きもちよさそうに目を閉じた女性の左手は、もうひとりの女性をやさしく抱き寄せる。下半身は人魚のようにうろこに覆われている。うろこを表す丸い模様は女性器の象徴。クリムト特有の表現だ。
アトリエに女たちをはべらせ、気の向くまま彼女たちを抱いて、そして描いた画家。
女たちも奔放に戯れていたというから、そのワンシーンを描いたのだろうか。しかし、この美しさといったら尋常ではない。
美しいものだけが発する甘美な誘惑。
膝のあたりが微かに震えた。
いつしか絵のなかに入りこんでいた。
細い指で首筋を撫でられ、仄かなあまい香りの胸に唇を寄せる。
水のなかを漂うような快い感覚に身をまかせる。つよい刺激による快感ではなくて、やわらかな、そう、遅い朝のまどろみのような、そんな心地よさ。
はじめての経験だった。
この絵に、そういう意味で感じた自分に驚き、それをよろこびとともに受け入れた。以前より、人生に楽しみが増えた。
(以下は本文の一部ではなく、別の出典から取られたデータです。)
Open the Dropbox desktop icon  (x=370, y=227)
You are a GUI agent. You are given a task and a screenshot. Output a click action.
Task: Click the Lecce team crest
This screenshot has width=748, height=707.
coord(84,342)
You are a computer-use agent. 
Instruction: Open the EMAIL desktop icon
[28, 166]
そして、その日以来、女性を見る目がすこし変化した。カフェで見知らぬひとを見るとき、友人たちに会うとき、「水蛇」がいた。
「水蛇」の相手として想像できるか否か。
そんなかんじで女性たちを見るようになると、わりと想像できるひとが多く、しだいに自分の好みもわかってきた。全体的に色彩が薄くて、私が「可愛い」と思える女性。年下というわけではない。年上でもそういうひとはいた。
そして、彼女たちはきっと私と同じように「水蛇」に感じるだろうと思えた。
愛に定型はない、とつくづく感じたのはギリシアのミコノス島(ゲイのひとたちが集まる有名なリゾート地)であるが、人間が孕む欲望の奥深さをあらためて思う。
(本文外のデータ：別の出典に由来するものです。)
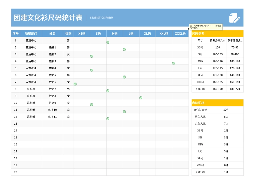Click the 性别 column header

68,33
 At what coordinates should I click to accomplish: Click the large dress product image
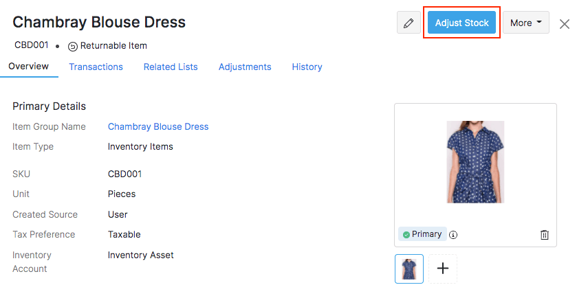475,162
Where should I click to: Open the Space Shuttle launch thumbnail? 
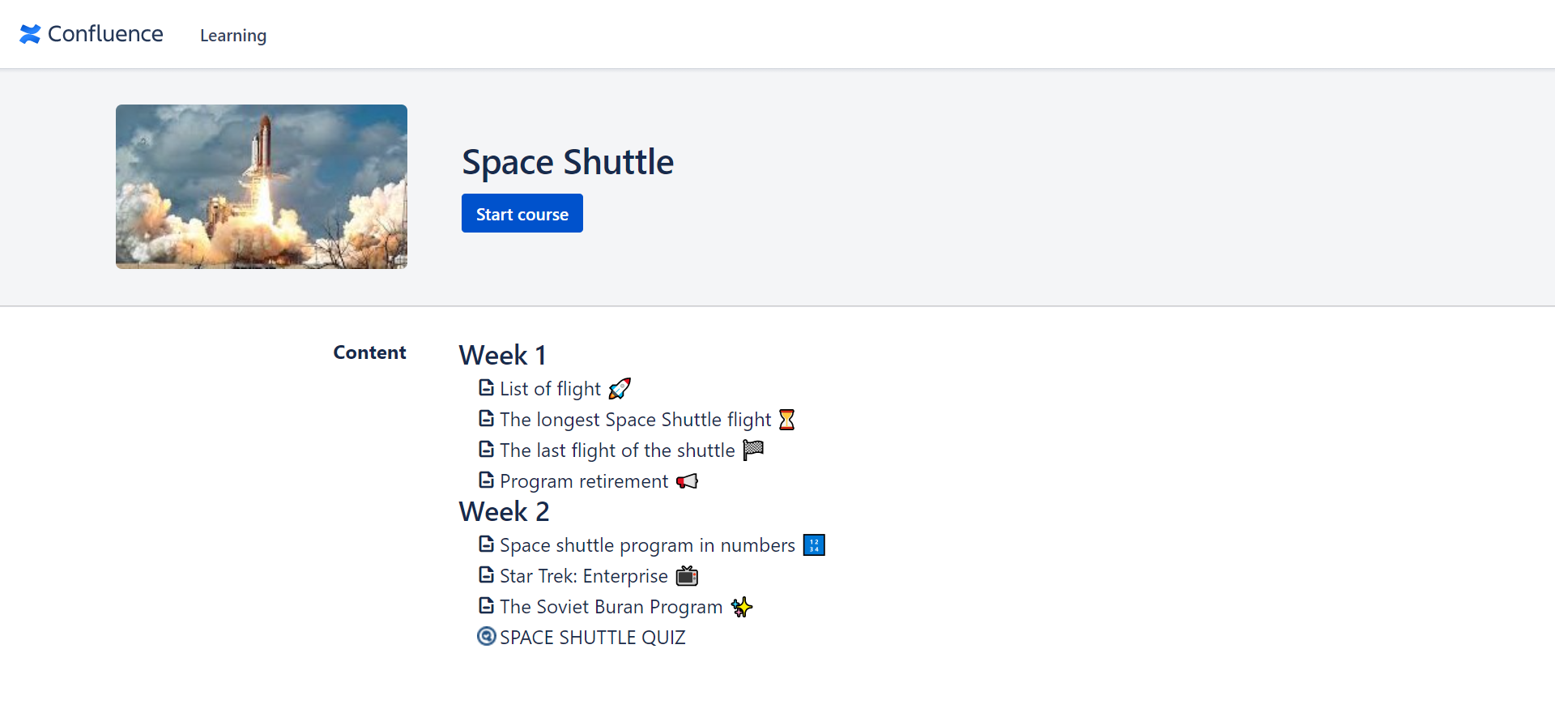[x=262, y=186]
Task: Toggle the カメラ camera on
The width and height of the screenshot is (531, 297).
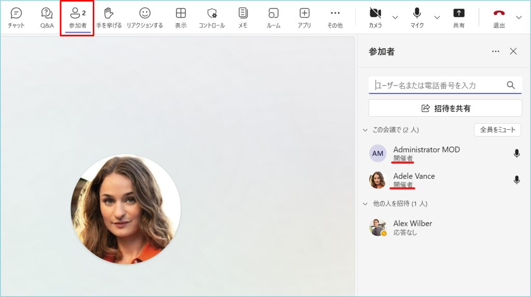Action: pyautogui.click(x=375, y=18)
私の恋人は、そんな私に興味があるらしく、無邪気に「水蛇」体験を勧めてくる。まったく浅い。男に奪われることはあっても女にはない、と思っているに違いない。甘い。
まだまだ男性のほうが圧倒的に好きなので、可能性はかなり低いけれど、それを「絶対無い」と言い切ってしまう人生より「わからない」と可能性を残すほうを、私は選びたい。
つまり私はそういう人生、可能性を自ら拒まない人生を生きたい、ということなのだ。
***
1996年「FRaU」の原稿に加筆修正したものです。
絵はクリムトの「水蛇I」
今回はかなり手を入れました。あのころといまでは同性愛に対する社会的な認識がずいぶん変化しています。
そして私はといえば、残念ながら未経験。すきなアーティストたちはみなバイセクシャルなので、いまではもはや劣等感となっています。